Monday, March 25, 2013

A Flock of Vultures

Just when I thought I was one of the luckiest people in the world, I ran into a flock of vultures. Let me explain. 

My wife and I took a little road trip recently. We were sickling down the highway at the approximate legal rate of speed (about 110 miles per hour), when up ahead I saw brake lights. I got a little closer and I realized what caused the car in front of me to slow down. A flock of 20 or so vultures were enjoying a leisurely breakfast of roadkill carnage souffle in the middle of the road. I slowed down to a more reasonable speed (about 107 miles per hour) to give the birds a chance to get out of the way, about 19 or so did. 

Unfortunately, one of them, I'll call Fred, did not get out of the way fast enough. Fred went from enjoying a leisurely breakfast to becoming … how can I put this … lunch. I assisted Fred in completing the circle of life. 
I really do hate hitting animals in the road. Through the years growing up in the country, it was very rare to NOT hit an animal, especially at night. I've hit possums, armadillos, birds, raccoons, squirrels and the occasional Morphis. 

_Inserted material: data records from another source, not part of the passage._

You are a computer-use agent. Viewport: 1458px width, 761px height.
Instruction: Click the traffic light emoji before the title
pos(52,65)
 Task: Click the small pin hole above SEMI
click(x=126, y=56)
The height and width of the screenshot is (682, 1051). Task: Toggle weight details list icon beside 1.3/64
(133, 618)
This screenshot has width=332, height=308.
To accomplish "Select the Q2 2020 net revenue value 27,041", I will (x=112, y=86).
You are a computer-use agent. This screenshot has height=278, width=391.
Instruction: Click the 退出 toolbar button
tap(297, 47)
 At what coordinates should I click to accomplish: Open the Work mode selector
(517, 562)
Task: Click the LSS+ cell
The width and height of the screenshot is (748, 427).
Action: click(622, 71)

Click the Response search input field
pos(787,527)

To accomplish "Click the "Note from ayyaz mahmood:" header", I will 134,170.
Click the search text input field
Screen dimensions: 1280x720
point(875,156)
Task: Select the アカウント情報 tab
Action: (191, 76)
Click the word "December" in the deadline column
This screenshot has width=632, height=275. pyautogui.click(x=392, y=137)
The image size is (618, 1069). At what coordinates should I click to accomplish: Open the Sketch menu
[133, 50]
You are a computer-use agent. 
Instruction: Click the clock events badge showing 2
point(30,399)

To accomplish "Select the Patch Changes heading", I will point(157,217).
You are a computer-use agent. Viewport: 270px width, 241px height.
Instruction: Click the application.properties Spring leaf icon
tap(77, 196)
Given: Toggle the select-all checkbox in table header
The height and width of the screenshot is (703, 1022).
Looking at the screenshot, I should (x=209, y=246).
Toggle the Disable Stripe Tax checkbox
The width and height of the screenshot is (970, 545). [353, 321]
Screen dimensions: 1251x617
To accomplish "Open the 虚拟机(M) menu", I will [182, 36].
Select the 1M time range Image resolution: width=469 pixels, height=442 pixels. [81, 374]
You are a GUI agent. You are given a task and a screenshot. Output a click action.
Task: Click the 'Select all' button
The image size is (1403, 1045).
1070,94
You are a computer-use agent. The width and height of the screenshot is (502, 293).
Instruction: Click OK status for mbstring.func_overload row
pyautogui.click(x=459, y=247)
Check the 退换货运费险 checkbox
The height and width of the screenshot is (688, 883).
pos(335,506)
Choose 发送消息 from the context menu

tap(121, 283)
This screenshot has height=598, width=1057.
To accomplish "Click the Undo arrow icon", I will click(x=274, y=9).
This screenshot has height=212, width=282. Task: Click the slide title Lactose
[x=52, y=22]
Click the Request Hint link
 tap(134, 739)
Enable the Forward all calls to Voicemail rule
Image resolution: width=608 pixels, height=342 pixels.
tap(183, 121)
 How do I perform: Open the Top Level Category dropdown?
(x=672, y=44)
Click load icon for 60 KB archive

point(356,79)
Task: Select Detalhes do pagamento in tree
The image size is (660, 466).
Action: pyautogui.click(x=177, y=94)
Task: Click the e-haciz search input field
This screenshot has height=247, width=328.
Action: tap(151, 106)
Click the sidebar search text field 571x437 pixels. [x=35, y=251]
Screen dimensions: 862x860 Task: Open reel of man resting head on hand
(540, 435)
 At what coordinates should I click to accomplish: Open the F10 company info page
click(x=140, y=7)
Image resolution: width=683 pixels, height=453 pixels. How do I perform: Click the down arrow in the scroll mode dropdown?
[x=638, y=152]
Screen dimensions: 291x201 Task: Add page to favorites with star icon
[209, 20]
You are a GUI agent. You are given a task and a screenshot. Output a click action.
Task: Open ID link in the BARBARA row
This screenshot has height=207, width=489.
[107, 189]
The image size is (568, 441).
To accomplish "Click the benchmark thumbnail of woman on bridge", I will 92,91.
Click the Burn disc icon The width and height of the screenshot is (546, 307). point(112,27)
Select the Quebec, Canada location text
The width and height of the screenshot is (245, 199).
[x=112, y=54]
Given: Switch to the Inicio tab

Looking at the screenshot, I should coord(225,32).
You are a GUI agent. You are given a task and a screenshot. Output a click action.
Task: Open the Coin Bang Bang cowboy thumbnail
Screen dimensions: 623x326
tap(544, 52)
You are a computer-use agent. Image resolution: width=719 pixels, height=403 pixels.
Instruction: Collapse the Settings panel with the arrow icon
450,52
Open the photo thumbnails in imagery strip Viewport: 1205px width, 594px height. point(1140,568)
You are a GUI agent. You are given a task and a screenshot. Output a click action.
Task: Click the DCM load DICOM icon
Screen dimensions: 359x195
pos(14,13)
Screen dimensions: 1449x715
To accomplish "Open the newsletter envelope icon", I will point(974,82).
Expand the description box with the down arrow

I'm kidding, I never hit a squirrel. 

Each time, I hate it. I guess I just a ol' softie when it comes to killing things. I don't hunt and I rarely even fish. I will eat a giant steak and fried chicken is never safe around me, but I can't imagine having to actually kill my next meal. That's probably totally hypocritical of me, but that's what I do. 

My driver's education teacher, Mr. Moneypenny, always taught us to not slam on the brakes or swerve to miss an animal in the roadway. He said more bad things happen when trying to miss hitting an animal. In that regard, I have most of the time obeyed him. But will always slow down to try and avoid hitting an animal if I can do it safely. 

Fred was not so lucky. 

In Fred's defense, he tried like a champion to get out of the way. He was just about to take off from the breakfast table, when he slammed into the left side of my car's front grill. He busted the grill, broke the fan guard and ripped off the little lever thingy that opens the hood. All in all, it will probably cost several hundred dollars to fix the damage left in Fred's wake. I guess I'll pay it though. It will be my penance for squelching the life of another sentinet being. It will also keep my car from looking like a one-eyed death machine rolling down the road. 

The whole incident really shook me up for a while. First, like I said, I hate taking animals out like that. And second, I didn't even want to think about the damage to my car. I started playing out all of the "What Ifs?" in my head. What if I would have slowed down to a crawl? What if I would have honked the horn? What if I would have left 20 minutes earlier or 20 minutes later? All of those What Ifs? really don't make any sense. It already happened and there was nothing I could do about it after the fact. It's better to learn from the past, forget it and move on. The Buddhists call it being present or mindfulness. 

Most of us are tortured by things from the past or worries about the future. But all we have is right now, in the present. I had to realize that and move on. That little Fred incident could have ruined my trip, even though I probably ruined Fred's day. But there really was nothing else to do. 
Later that same day, we were traveling on the road when we ran upon a line of cars just stopped in the road. Up ahead there was some accident on a small two-lane road, so traffic was backed up and nobody was going anywhere. We were in a hurry to start drinking … er … I mean to get to our final destination, but we couldn't move. For two hours, we moved about 500 yards. That's it. 

People were turning around and going the opposite direction and the others just stood around and tried to make do. What else could we do? 

My wife and I got out of the car and started making friends with the people around us. We petted some dogs, speculated on what the accident was, talked about where were from and what we should be doing instead of being stuck in traffic. While many were stressed because of the hold-up, we just decided to make the best of it. We made a little dinner right there on the road, went to a little store near us and bought a giant honey bun with that white icing and enjoyed the beautiful evening. We didn't spend it quite how we wanted to, but we were together and living in the moment. We were present. In the end, it didn't seem like we were stuck for two hours. 

I think the message of this column is to enjoy life right now. And try to avoid flocks of  vultures.